Mehr als in anderen Therapieformen wird das Behandlungsangebot auf die Individualität des Patienten abgestimmt. Es richtet sich nicht so sehr nach einem neu zu erlernenden Soll-Zustand, sondern versucht den Ist-Zustand und manchmal sogar das Symptom selbst für eine Veränderung zu nutzen. Die Betonung der individuellen Besonderheiten des Patienten unterstützt auch die Entwicklung einer positiven Beziehung zum Patienten. Dabei dient die Charakteristik seines Interaktionsstils als Hinweis für die Gestaltung der Beziehungsaufnahme auch in Hinblick auf die Psychodynamik der Interaktion und eine eventuelle Strukturschwäche des Patienten ( Kap. 3.3). Mit Eigenschaften wie Ressourcenorientierung, Utilisation und der veränderten Informationsverarbeitung bei inneren Suchprozessen erweist sich die Hypnotherapie als eine flexible Methode, die auch mit anderen Therapieformen kombiniert werden kann.
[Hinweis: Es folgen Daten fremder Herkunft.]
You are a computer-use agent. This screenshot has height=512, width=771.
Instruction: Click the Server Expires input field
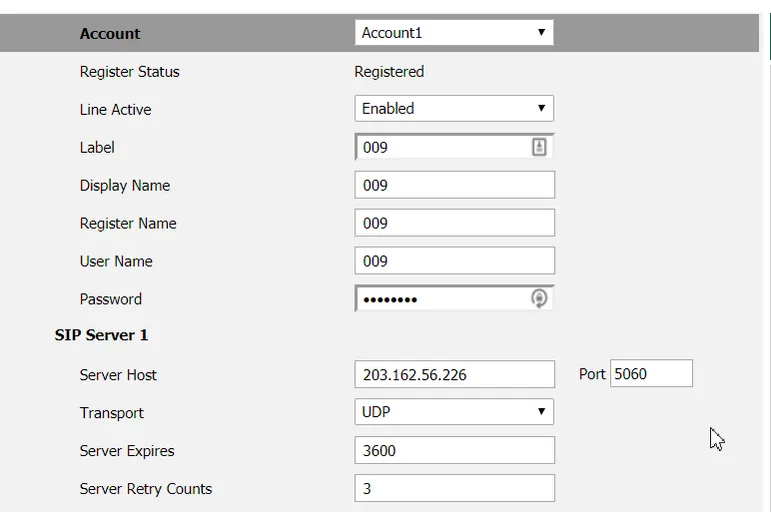click(454, 450)
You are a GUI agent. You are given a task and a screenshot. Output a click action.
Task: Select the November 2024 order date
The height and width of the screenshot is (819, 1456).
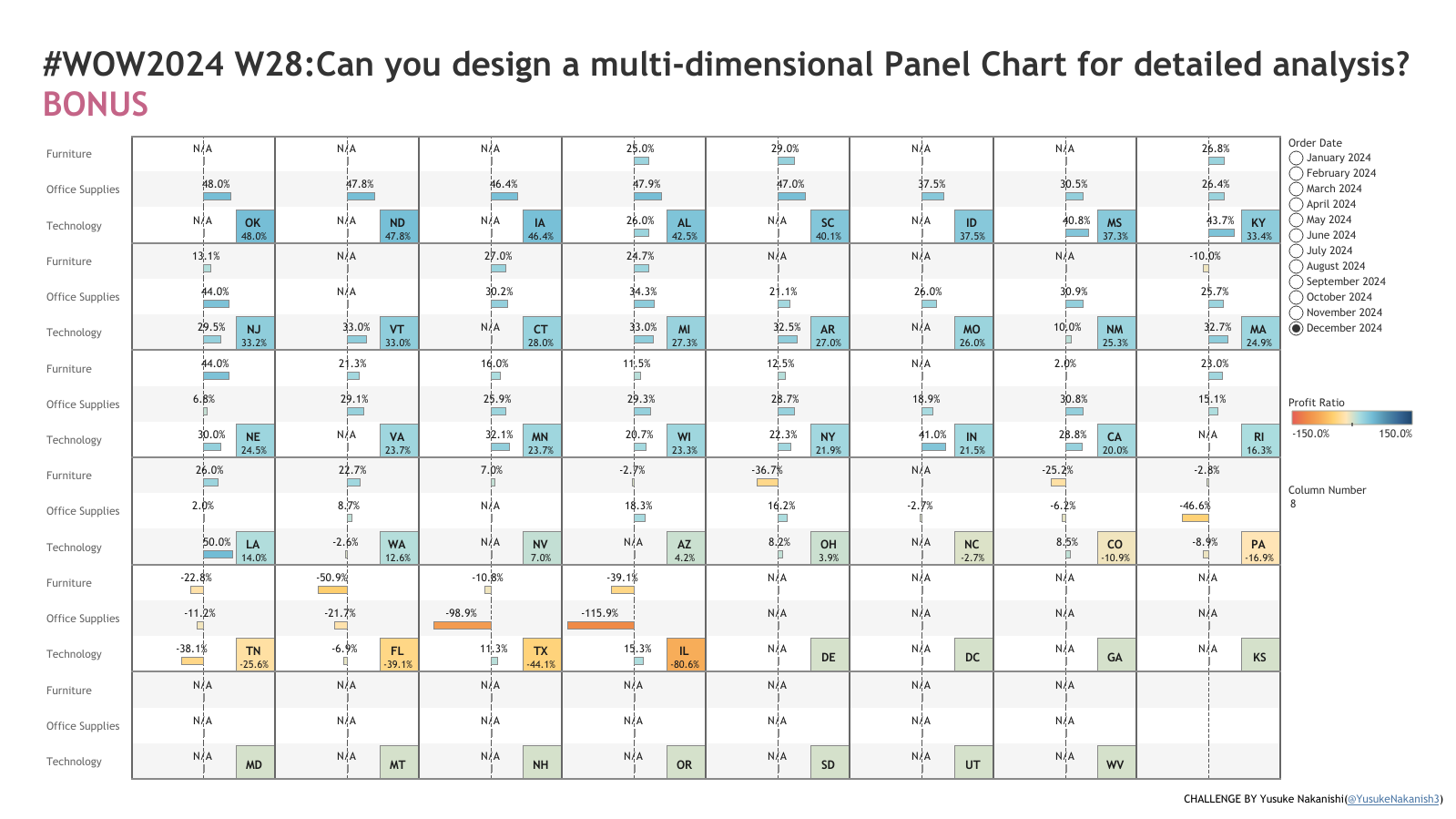[1296, 312]
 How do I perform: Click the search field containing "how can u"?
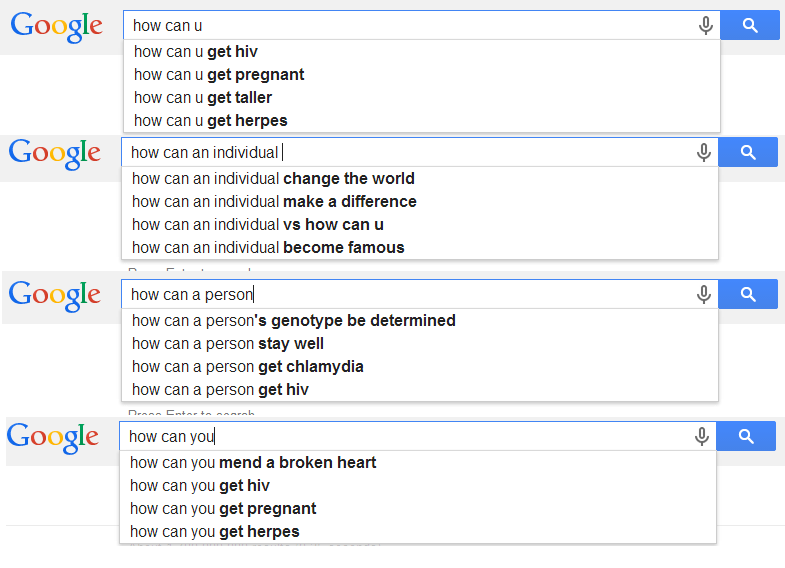410,26
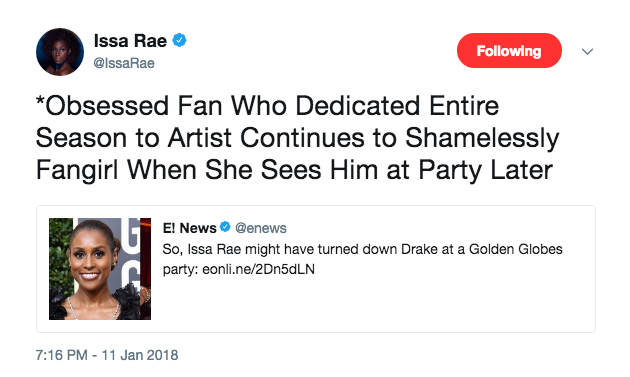Open Issa Rae's round profile avatar
The image size is (630, 377).
point(60,52)

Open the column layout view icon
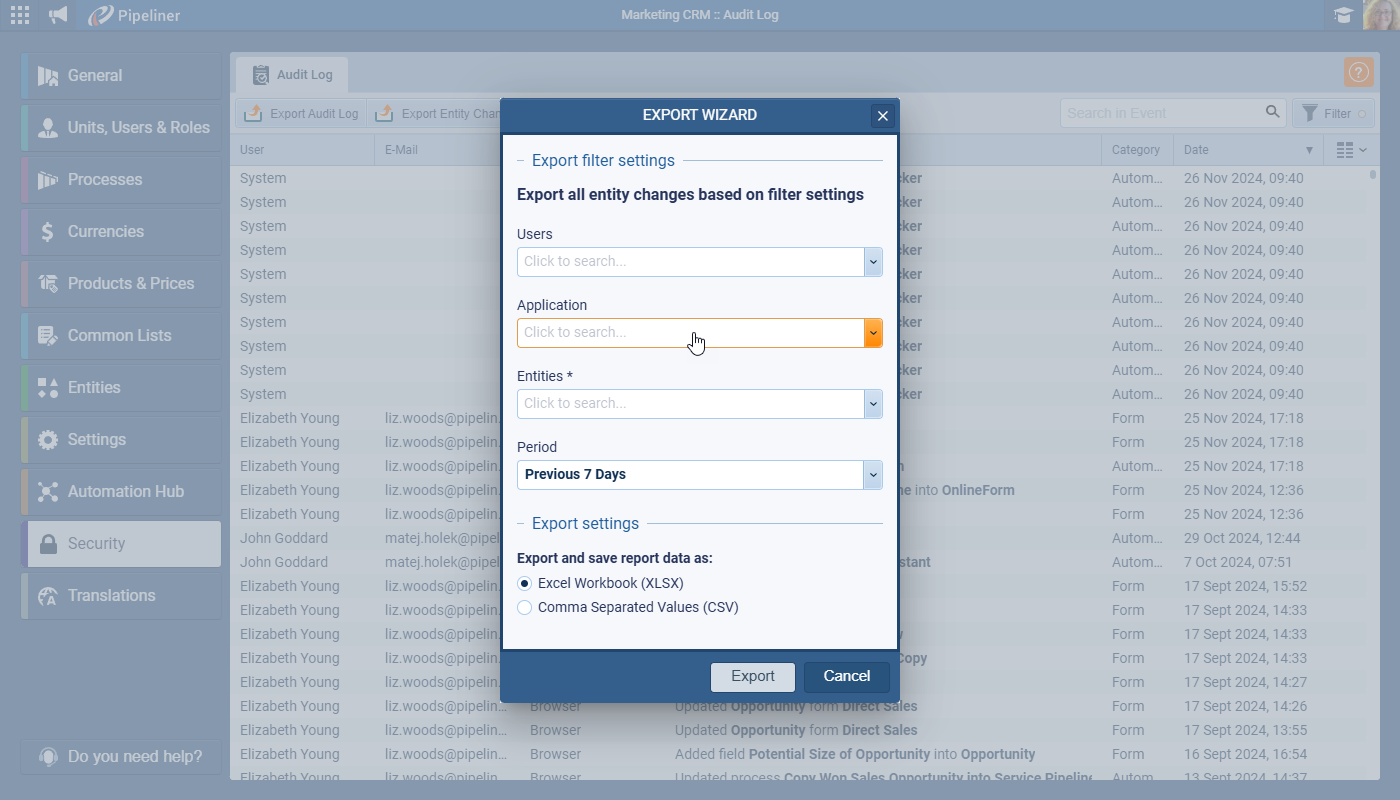click(x=1351, y=150)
Ein Unterschied zu anderen Therapieformen besteht im Verzicht auf absolute Transparenz des Vorgehens in der Hypnotherapie und dem Vertrauen auf unbewusste Verarbeitungsprozesse. Es wird angenommen, dass der Patient aufgrund einer (momentanen) Verengung seines Erlebens nicht in der Lage ist, seine Ressourcen bewusst zu nutzen und ihm dazu in hypnotischer Trance besser verholfen werden kann. Das gelingt manchmal eher indirekt mithilfe von Strategien der Utilisation, der Verlagerung auf einen Nebenschauplatz mit Kaskadeneffekt, der Destabilisierung, der Beiläufigkeit und der Nichtaufdeckung der unbewussten Verarbeitung (s. u.).